Todo este catálogo de servicios también los tienen previstos incorporar Glovo, compañía que planea expandir sus operaciones en Costa Rica con la incorporación de nuevos negocios.

Esta compañía nació en el 2015 con la misión de convertirse en una herramienta de conveniencia para el usuario.

Glovo está en la búsqueda de socios para ofrecer el transporte a través de autos, servicio similar al de Uber.

Al igual que Rappi, esta firma también le apostará a la movilidad ecológica con bicicletas y/o scooters, así como al servicio de entregas de dinero en efectivo.

Una tendencia que está tomando mayor fuerza en Europa es la de cocina virtual o dark kitchen, la cual consiste en que un restaurante o empresa invierte en el equipamiento de una cocina para ofrecer sus platillos exclusivamente por las aplicaciones de delivery.

La idea de Glovo es que ellos mismos sean quienes inviertan en la construcción y acondicionamiento de las cocinas, para luego a través de alquileres u otro método de pago, ofrecérselo a sus socios.

Glovo opera en 26 países y más de 202 ciudades en el mundo. Específicamente en Latinoamérica, tiene presencia en 10 naciones.

La plataforma está disponible en Costa Rica desde hace 17 meses, y en este periodo ha registrado más de 2 millones de pedidos, 1.300 glovers activos y 400 empresas aliadas.

“De aquí no nos vamos a ir, vamos a seguir creciendo”, aseguró Gerardo Morales, líder país de Glovo en Costa Rica.

Bar& Restaurante Agüizotes, quienes nos mestran cómo reciben los pedidos de Uber Eats y Glovo en el restaurante para enviarlos a los clientes.

En el caso de UberEats, esta aplicación fue lanzada hace poco más de tres años, y se ha apalancado en la experiencia de tecnología de Uber y la forma en que esta soporta la logística.

Hugo es otra app de este segmento de negocio. Esta firma quiere lograr la hazaña de convertirse en el primer unicornio de Centroamérica –alcanzar el valor de $1.000 millones–. Su objetivo es que los repartidores se conviertan en los asistentes personales de los clientes.

Hugo es una plataforma que sirve para solicitar entregas de comidas, compras de medicamentos, regalos, supermercado, conciertos e incluso bebidas.

Estos gigantes le han pasado la factura a emprendimientos costarricenses como Go Pato, Eats On y Qué comemos, plataformas que cerraron su servicio de entregas debido a la voraz competencia en precios, cobertura y servicios que imponen las transnacionales.

Tanto Go Pato como Eats On tienen en sus planes utilizar la tecnología que desarrollaron en términos de logística y análisis de datos para crear nuevos negocios.

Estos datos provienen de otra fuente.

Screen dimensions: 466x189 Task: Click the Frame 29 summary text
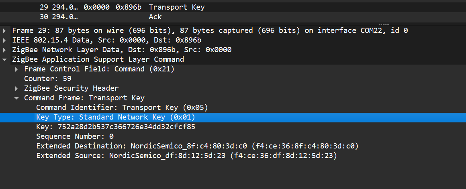210,30
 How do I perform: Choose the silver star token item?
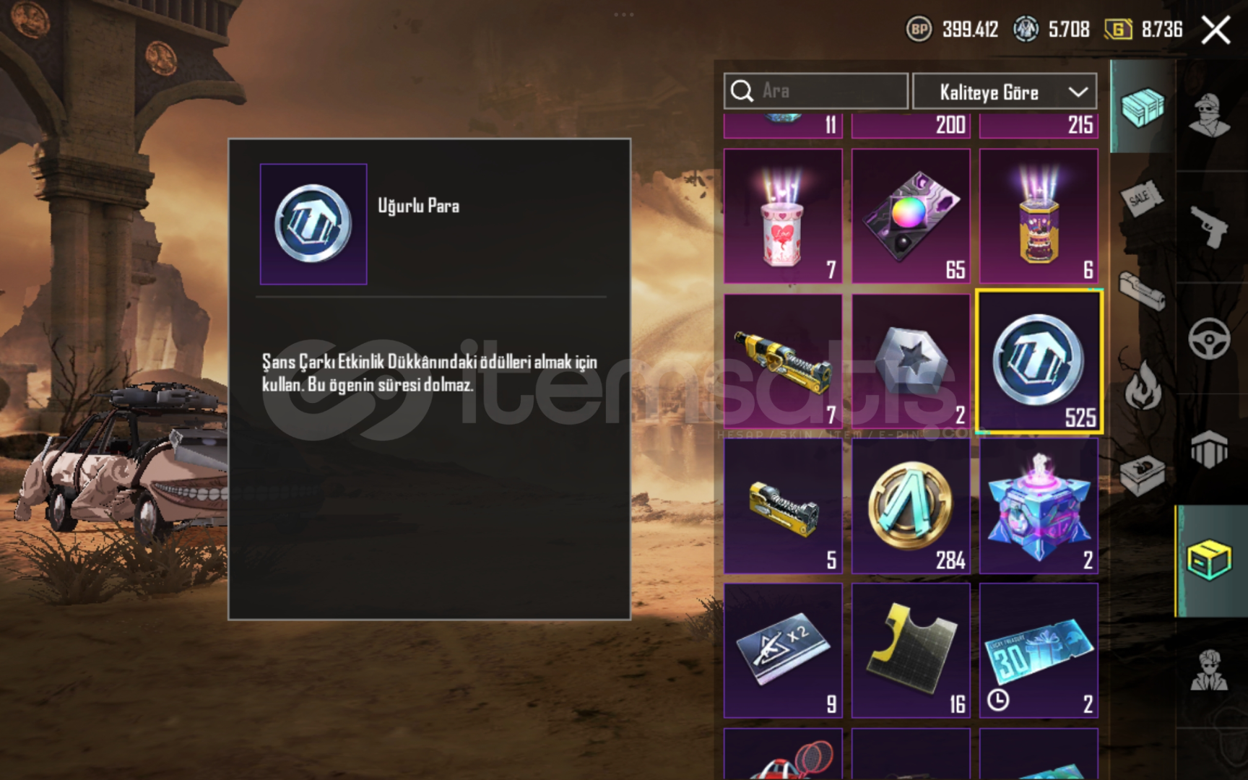pos(911,361)
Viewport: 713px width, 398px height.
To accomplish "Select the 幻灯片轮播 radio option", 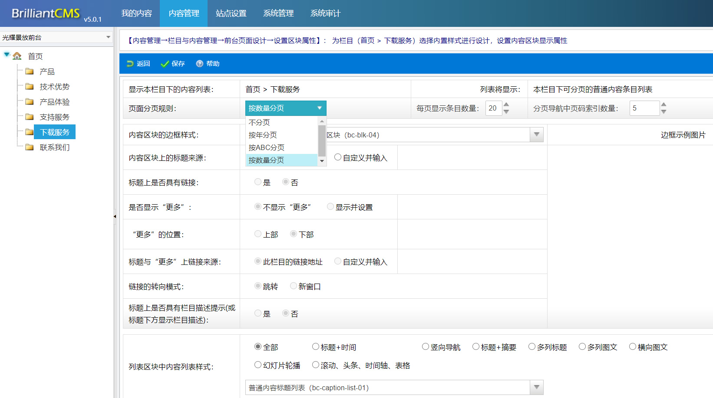I will (x=258, y=365).
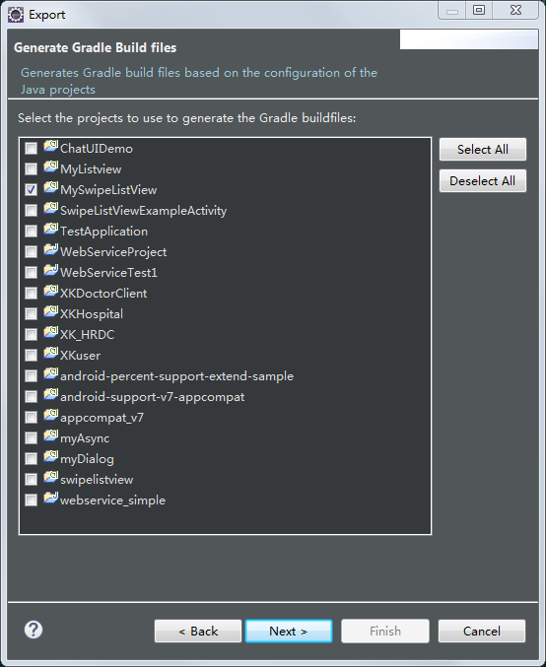Image resolution: width=546 pixels, height=667 pixels.
Task: Select android-percent-support-extend-sample entry
Action: pyautogui.click(x=176, y=376)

Nuestro ADN es ser una súper app

Entrevista con Mateo Albarracín, director de expansión de Rappi.

- ¿Cuáles son las tecnologías que usan en Rappi y que ustedes consideran que son un diferenciador de sus competidores?

Nosotros empezamos a entender que si nos veíamos no solo como una compañía retail, sino como una compañía tecnológica que veía diferentes oportunidades en diferentes verticales de consumo, el valor agregado para los usuarios era mucho mayor, así nació Rappi.

Rappi en 2020 va a seguir una estrategia que será la personalización. Tú Rappi, será diferente al mío porque la app comenzará a entender los hábitos de consumo. Con Inteligencia Artificial el algoritmo comienza a mostrar lo que esté correlacionado con los gustos del cliente.

- Una de las grandes críticas que se le ha hecho a este modelo de negocio es la precarización de las condiciones laborales, ¿qué hacen en Rappi para enfrentar esta problemática?

Rappi no tiene ninguna clase de ingreso de nuestros socios repartidores a diferencia de nuestros competidores, nosotros no tomamos ninguna parte de ahí. Hemos transferido $150 millones directamente de los usuarios a nuestros socios repartidores. Nuestro modelo de negocio es enteramente con las relaciones comerciales.

Nosotros somos facilitadores de no tener subordinación porque nosotros no tenemos un vínculo laboral, cualquier persona puede ser un Rappi, puede conectarse en cualquier momento del día y percibir ganancias.

- ¿Cuál es la meta que tienen en Rappi a corto plazo?

Ser la compañía de tecnología más grande de toda la historia latinoamericana en los próximos dos o tres años.

Entrevista con Mateo Albarracín, director de expansión de Rappi. Foto de Jorge Castillo.